Making a Function FASTER!

marianoarnaiz · November 12, 2020, 11:04am

Hi everyone. I am new to Julia. Just started a week ago.

I am trying to do a Monte Carlo kind of code and these functions are a part of it.

function GetTime(ray0, F_Sp)
    Snodes=zeros(size(ray0,1),1); #iniciate variable
    #Loop to evaluate slowness
    for ri=1:size(ray0,1)
        Snodes[ri]=F_Sp(ray0[ri,1],ray0[ri,2],ray0[ri,3]);
    end
    #mean slowness in every path
    B=(Snodes[1:end-1].+Snodes[2:end]).*0.5;
    #Distance between nodes
    C=((diff(ray0[:,1]).*diff(ray0[:,1]))+(diff(ray0[:,2]).*diff(ray0[:,2]))+(diff(ray0[:,3]).*diff(ray0[:,3]))).^(1/2);
    #traveltime
    T=sum(B.*C);
    return T
end

function RayBender(ray0,dz,dray,zmax,dr,F_Sp)
    T0=GetTime(ray0, F_Sp);
movedz=dz*dray;
NCC=0;
while NCC<dr-2
    NCC=0;
    for p=2:dr-1
        #Bend a point of the ray up and down
        #Also get the travel time of each test
        rayz1=[ray0[1:p-1,3] ; ray0[p,3]+movedz; ray0[p+1:end,3]];
        #rayz1[rayz1.>zmax] .= zmax;
        T1=GetTime([collect(ray0[:,1]) collect(ray0[:,2]) collect(rayz1)],F_Sp);
        rayz2=[ray0[1:p-1,3] ; ray0[p,3]-movedz; ray0[p+1:end,3]];
        T2=GetTime([collect(ray0[:,1]) collect(ray0[:,2]) collect(rayz2)],F_Sp);
        if T1<T0 && T1<T2 # If RAY 1 is the solution
            ray0=[collect(ray0[:,1]) collect(ray0[:,2]) collect(rayz1)];
            T0=T1;
            #println("T1")
        elseif T2<T0 && T2<T1 # If RAY 2 is the solution
            ray0=[collect(ray0[:,1]) collect(ray0[:,2]) collect(rayz2)];
            T0=T2;
            #println("T2")
        else
            NCC=NCC+1; # Keep Count of NO CHANGES
        end
    end
end
return T0,ray0

end

I have a path (ray) that crosses a box of velocity.

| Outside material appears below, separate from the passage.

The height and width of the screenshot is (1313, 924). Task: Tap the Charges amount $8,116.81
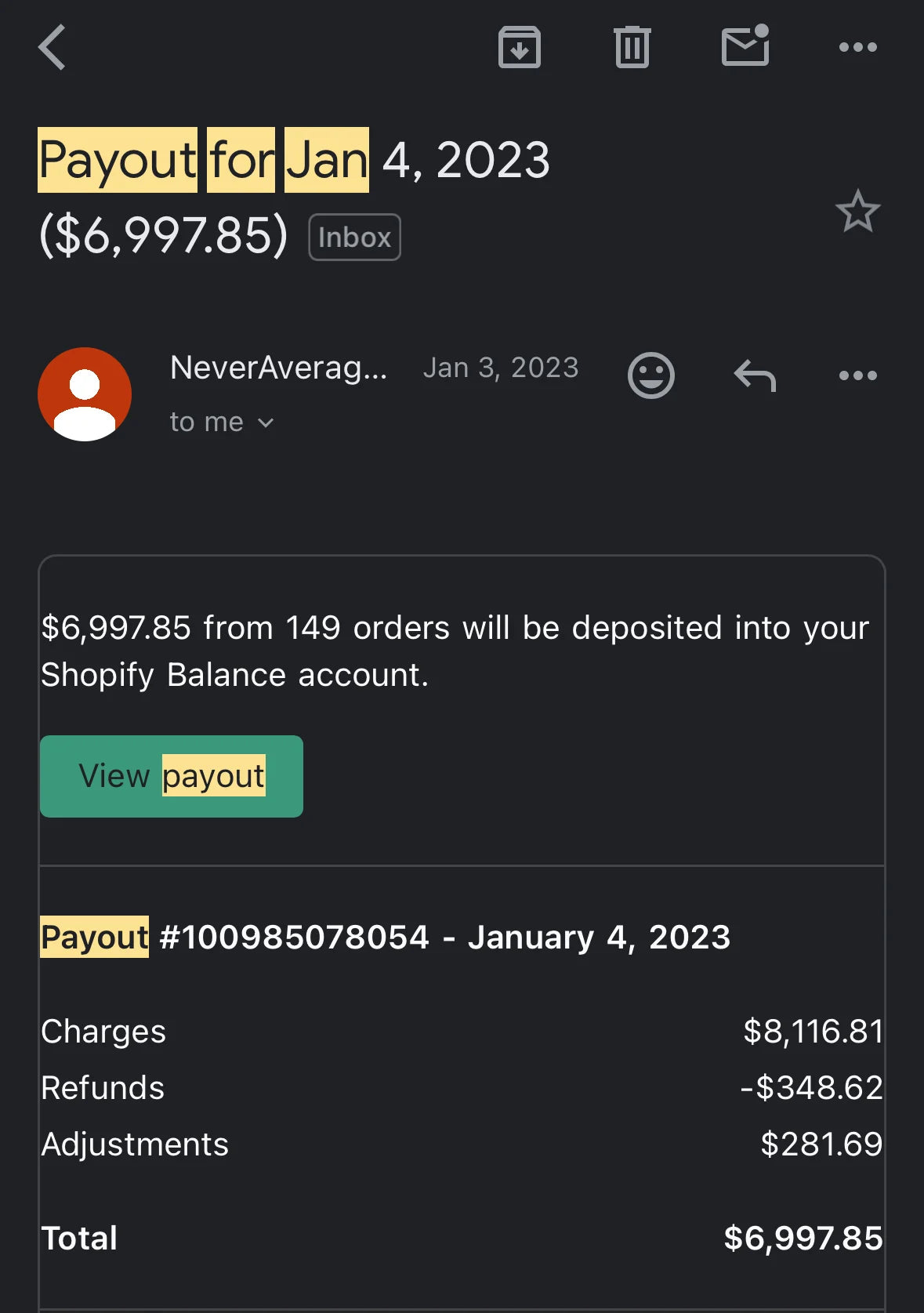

F_Sp is the interpolated 3D slowness function at any point.
I need to call them like 2e14 times so i need it to be VERY FAST.

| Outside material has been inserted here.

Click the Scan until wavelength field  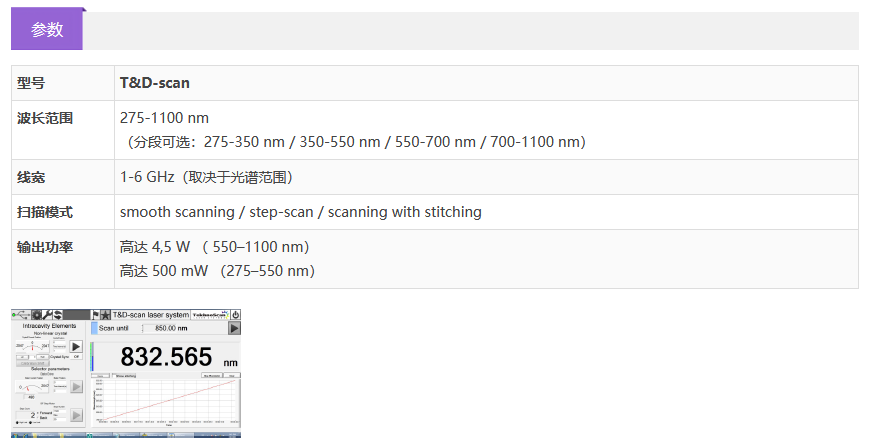[165, 328]
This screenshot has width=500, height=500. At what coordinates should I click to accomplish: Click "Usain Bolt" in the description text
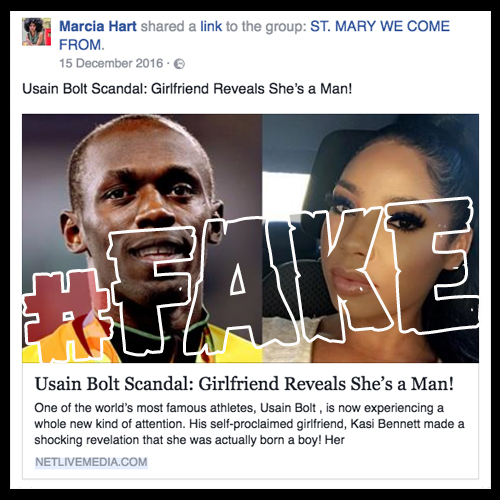click(288, 408)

Can any one give me some tips?

The first one just calculates the travel time and the second one bends an initially linear ray into the real one.

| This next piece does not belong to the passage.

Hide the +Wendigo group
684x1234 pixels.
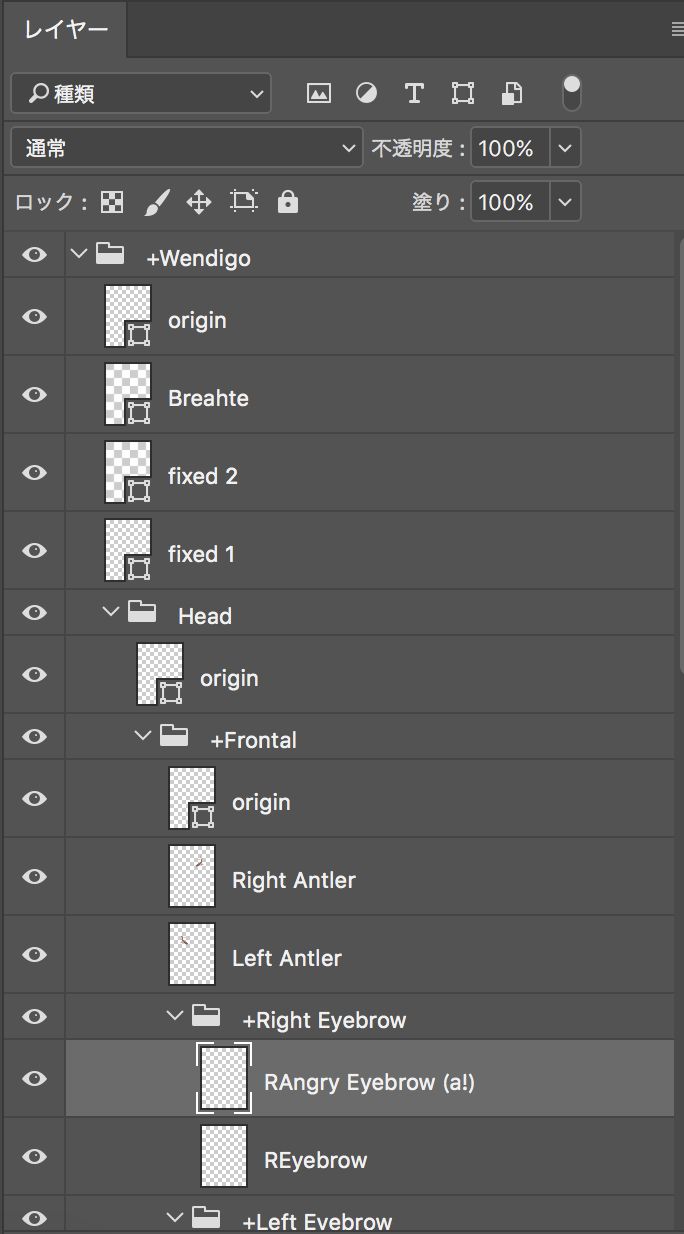tap(33, 255)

marianoarnaiz · November 12, 2020, 11:07am

Also. Can anyone tell me where is it faster for Julia to open a Function? Inside the code (beginning or end) or outside (in a separate file)?

kristoffer.carlsson · November 12, 2020, 11:12am

First, please read: PSA: how to quote code with backticks

Then, have you read through Performance Tips · The Julia Language?

It has a lot of good advice, for this code, Performance Tips · The Julia Language should be especially useful.

It’s a bit unclear to me what this means. Putting code inside functions is a good idea, yes. Where the code exists (if it is in e.g. a file or the REPL) doesn’t matter for the performance of it.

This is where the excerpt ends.